## Prompt a
In the post about the Mo'olelo theater company, why does Toulou make a hoodoo potion, and what causes the magic to backfire?

## Source passage

Sometimes when I’m feeling mellow I can’t help but reflect on the good moments in my life, on the things that make my heart sing. Being an actor, and a patron of the arts, theater is high among the list of things that energize my existence.
And there is a performing arts company in town called Mo’olelo (story in Hawaiian) that is dedicated to staging dramas that inspire us, no matter our ethnicity or creed or what we believe, to seek and embrace ways to respect each other for who we all are: human beings.
They are dedicated to such ideals in every play, going about it in a community-focused, socially-conscious way, seeking always to provide significant roles for actors of color and to allow the company to serve communities that are traditionally under-served in American theater. I especially appreciate that they visit classrooms to ignite students’ imaginations and prepare them for theater-going experiences before they see the plays. That’s walking the talk to me.
They’ve got a doozy of a human story to tell soon: Hoodoo Love, a play that’s infused with blues music. I got to sit in on the session when the actors first met and read the play and theater goers are in for a treat.
This work of art by Katori Hall, according to Seema Sueko, Executive Artistic Director and Producer of the play, is an achingly human folktale in the tradition of Zora Neale Hurston. It vividly captures the rhythms and emotions inherent in the history of the time, the Great Depression, in Memphis, Tennessee, the playwright’s home city, through a deeply intimate and personal story of love, jealousy and magic.
Based on what I heard that night this story teller can really weave a tale and that hasn’t gone unnoticed in that she’s the first Black American woman to win the highest honor in British Theatre, the Olivier Award for Best New Play. Her drama was originally produced at The Cherry Lane Theatre in New York in 2007 and it takes an audience into the world of Toulou, a young woman who has escaped her family and the Delta cotton fields to pursue her dream of becoming a Blues singer. She falls for Ace of Spades, a rambling blues man, and whips up a potion of hoodoo magic to win his love. But when her past catches up with her in the form of her brother, Jib, the magic backfires and she has to fight her way to a new path to her dream.

## Stored rows
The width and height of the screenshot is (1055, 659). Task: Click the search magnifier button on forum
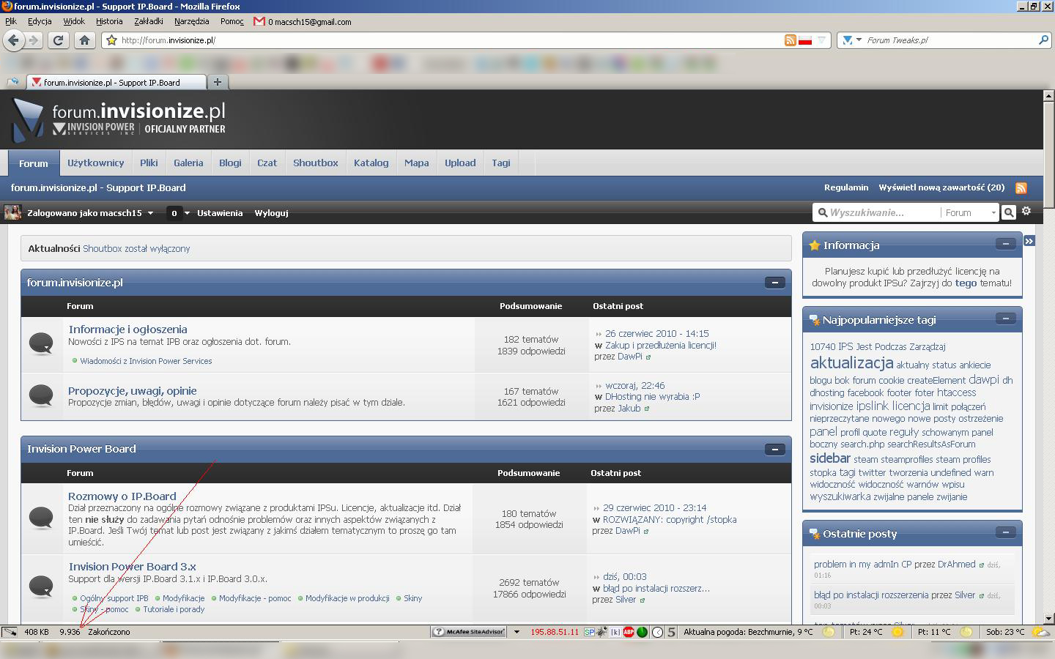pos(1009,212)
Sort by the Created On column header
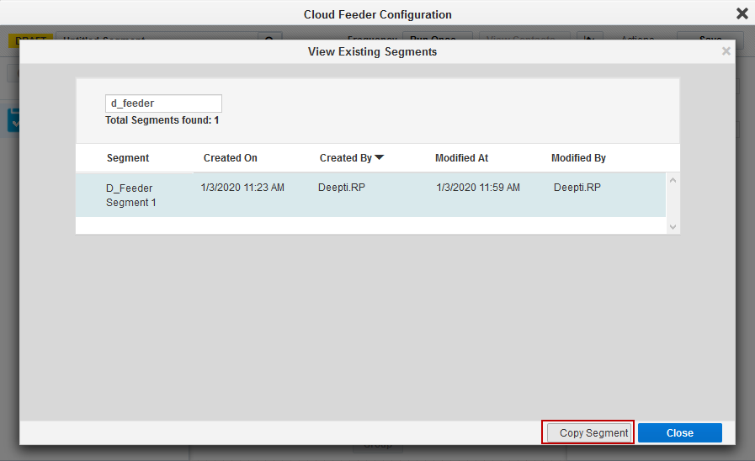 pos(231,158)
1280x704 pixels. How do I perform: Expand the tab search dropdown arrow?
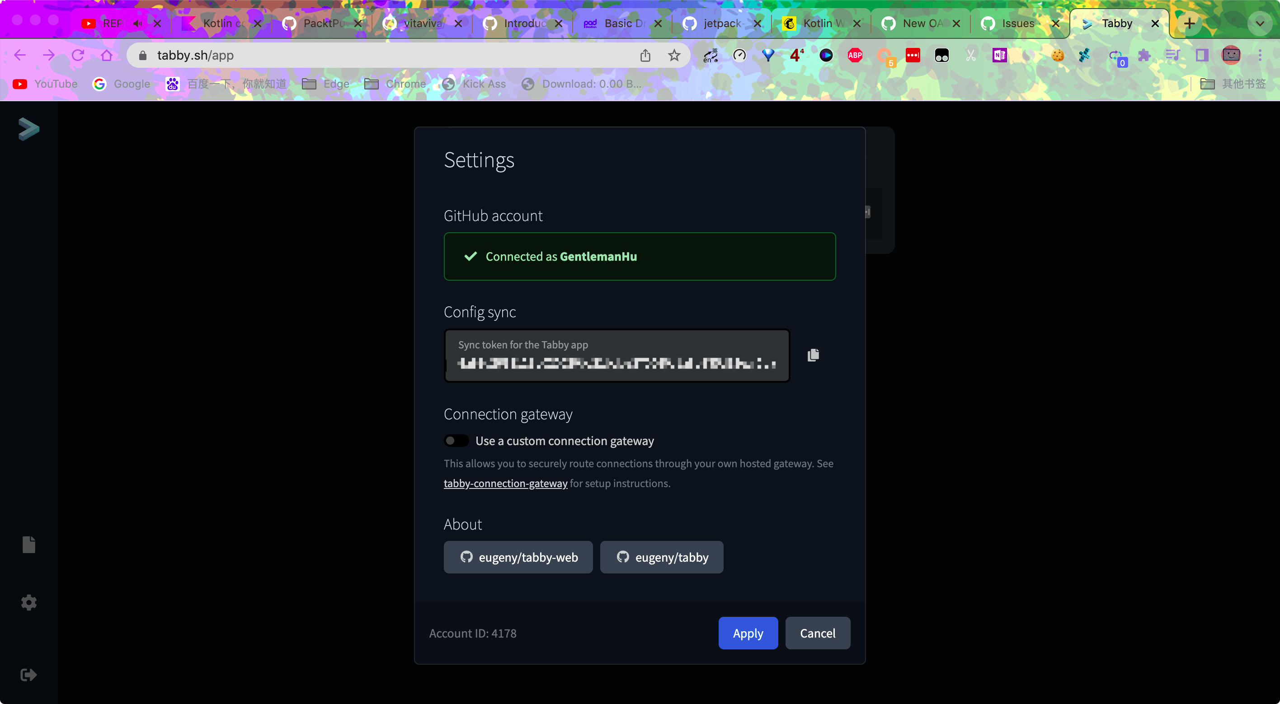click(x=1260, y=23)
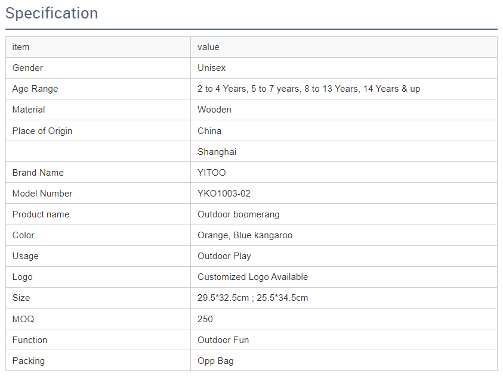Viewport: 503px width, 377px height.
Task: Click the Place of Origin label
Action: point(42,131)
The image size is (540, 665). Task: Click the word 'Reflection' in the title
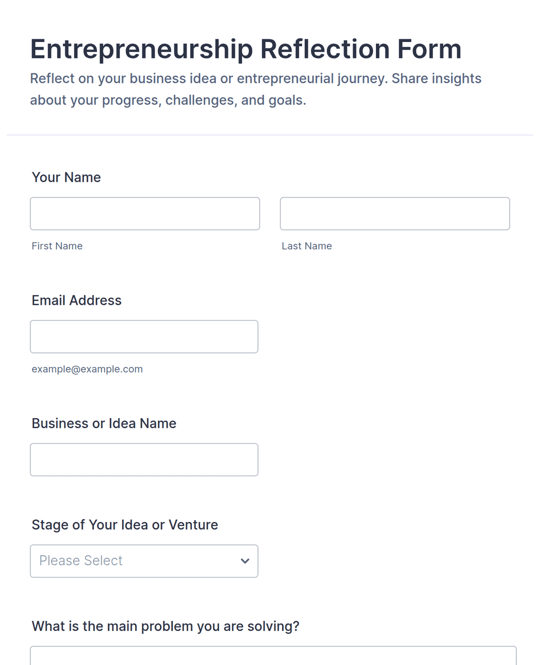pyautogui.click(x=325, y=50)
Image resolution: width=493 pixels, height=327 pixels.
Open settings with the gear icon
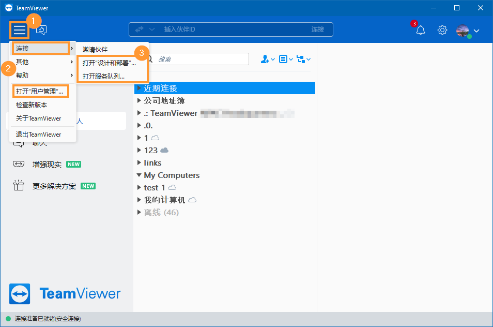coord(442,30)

* * *

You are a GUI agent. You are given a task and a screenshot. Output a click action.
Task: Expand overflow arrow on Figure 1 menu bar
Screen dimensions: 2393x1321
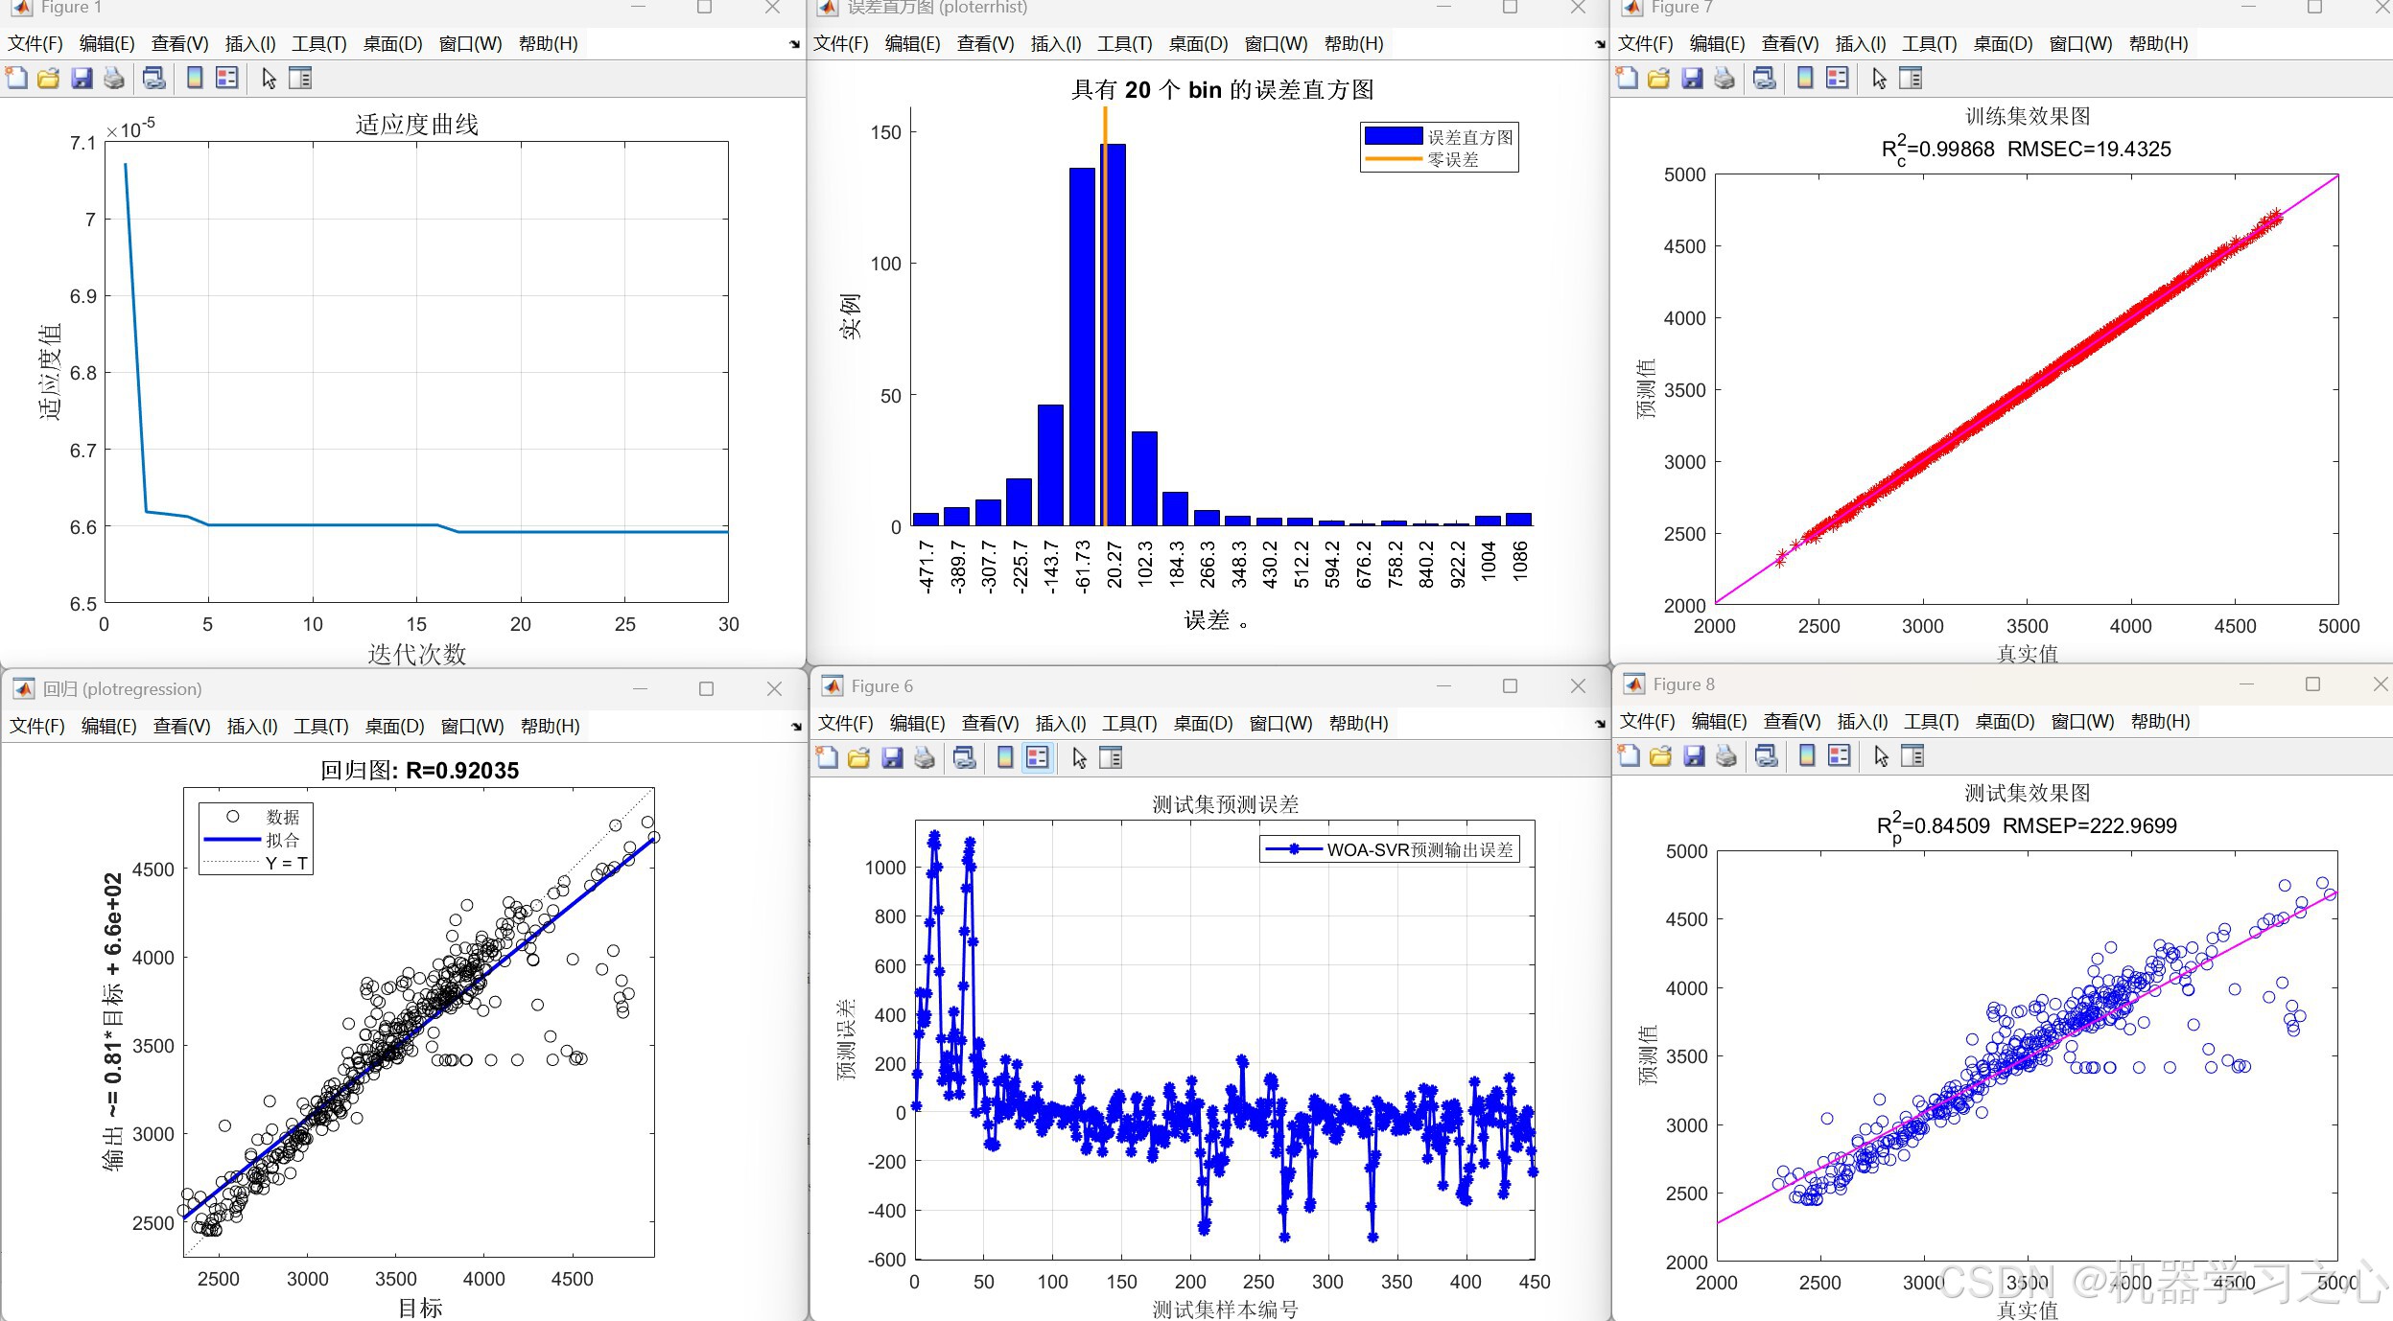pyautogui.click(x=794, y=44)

## Prompt b
Return the lines of the records from the one containing "Sort by the Created On column header" through the one containing "coord(442,30)", both included, and leave the pictures out.

## Finished answer a
Toulou makes the potion to win the love of Ace of Spades, a rambling blues man. The magic backfires when her past catches up with her in the form of her brother, Jib.

## Finished answer b
Sort by the Created On column header
 pos(231,158)
1280x704 pixels. How do I perform: Expand the tab search dropdown arrow?
click(x=1260, y=23)
Viewport: 503px width, 377px height.
Task: Click the Place of Origin label
Action: point(42,131)
The image size is (540, 665). Task: Click the word 'Reflection' in the title
pyautogui.click(x=325, y=50)
Image resolution: width=493 pixels, height=327 pixels.
Open settings with the gear icon
coord(442,30)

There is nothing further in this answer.